UDP Bandwidth Test between units was only giving me around 20 Mbps each 
direction, far less than the 200 Mbps the Qualcomm chip claims, it should be 
noted that my house has a hodgepodge of wiring so maybe in a pristine 
environment it would do better.  WiFi signal on my laptop was unimpressive from 
first to second floor but the thing does only have 1.5 dB antennas.  It seemed 
to work OK though.  And you would only be using these to fill in coverage 
holes, not as the main WiFi trying to cover the whole house.  It is single 
band, 2.4 GHz only.  It uses the MIPSBE firmware and seems to have all the 
RouterOS features just like a SOHO router, limited of course by only having one 
Ethernet port (plus WLAN and powerline interfaces).

 

I don’t recommend leaving the default bridge configuration, at a minimum the 
WiFi needs to be secured.

 

 

From: AF <[email protected] <mailto:[email protected]> > On Behalf 
Of Steve Jones
Sent: Friday, February 22, 2019 4:08 PM
To: AnimalFarm Microwave Users Group <[email protected] <mailto:[email protected]> >
Subject: Re: [AFMUG] Mikrotik PWR-LINE AP

 

That would be great, we use cambium routers, but customers constantly have 
coverage issues in their house and even though best buy carries power line 
stuff they always sell them an 88 dollar garbage nighthawk.
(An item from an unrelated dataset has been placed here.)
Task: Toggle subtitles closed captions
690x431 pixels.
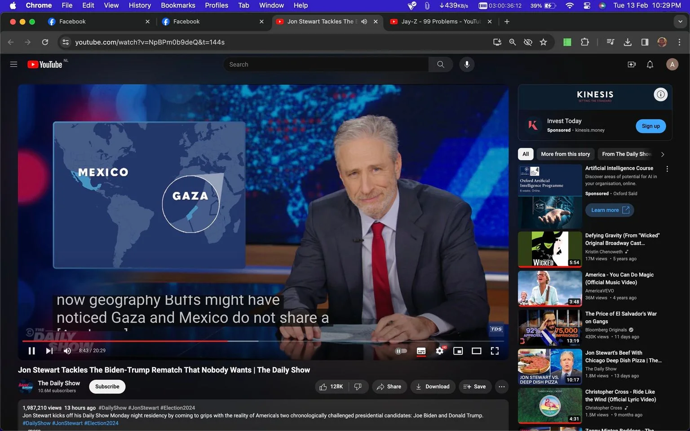Action: point(421,351)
Id like to just 
have a cheap solution to get them into

 

 

On Fri, Feb 22, 2019 at 3:29 PM Mathew Howard <[email protected] 
<mailto:[email protected]> > wrote:

I just got some... it seems like a good idea, but I'm not quite sure how we'd 
use them yet. 

 

If you already have another Mikrotik router, using RoMON to manage them could 
be an option. 

 

On Fri, Feb 22, 2019 at 9:56 AM Ken Hohhof <[email protected] 
<mailto:[email protected]> > wrote:

Anybody else evaluating or using these?

 

They are smaller than I thought from the brochure photo,  which is good.  I 
worry a bit about customers pressing the little buttons though, you know how 
customers love to push buttons, plus you could accidentally push a button while 
plugging the unit into a wall outlet.

 

The instructions aren’t correct, it doesn’t have an IP address of 192.168.88.1 
by default, it is set up as a bridge with a DHCP client and nothing else.  You 
can access it from Winbox by MAC address, or I guess you can connect it behind 
a router and let it get an IP address via DHCP.

 

How are people setting these up?  Our intent is to use them where the customer 
already has a leased, managed Mikrotik router from us and they have WiFi 
deadspots but don’t want any cables run.  But if we’re supplying it as part of 
a managed service (we bite the bullet on the cost if there is a WiFi coverage 
problem within the house), then I want to be able to monitor and manage the 
router and any powerline APs remotely.  Winbox via MAC address would not seem 
adequate.  I guess we could give each powerline device an identity which I 
assume will show up as the hostname in the router DHCP server and then we could 
temporarily put in a port forward to access them remotely.  Or we could assign 
them static IP addresses like 192.168.88.2 and 192.168.88.3 which is how we 
handle PTP links and routers behind a customer router.

 

If we just leave them as a bridge with a DHCP client, they technically don’t 
need configuration, you can just push the Sync buttons to pair them.  But like 
any newly released device I think we’re going to want to upgrade the firmware 
at which point we can change the configuration if we want to, at least set 
System/Identity and maybe IP address.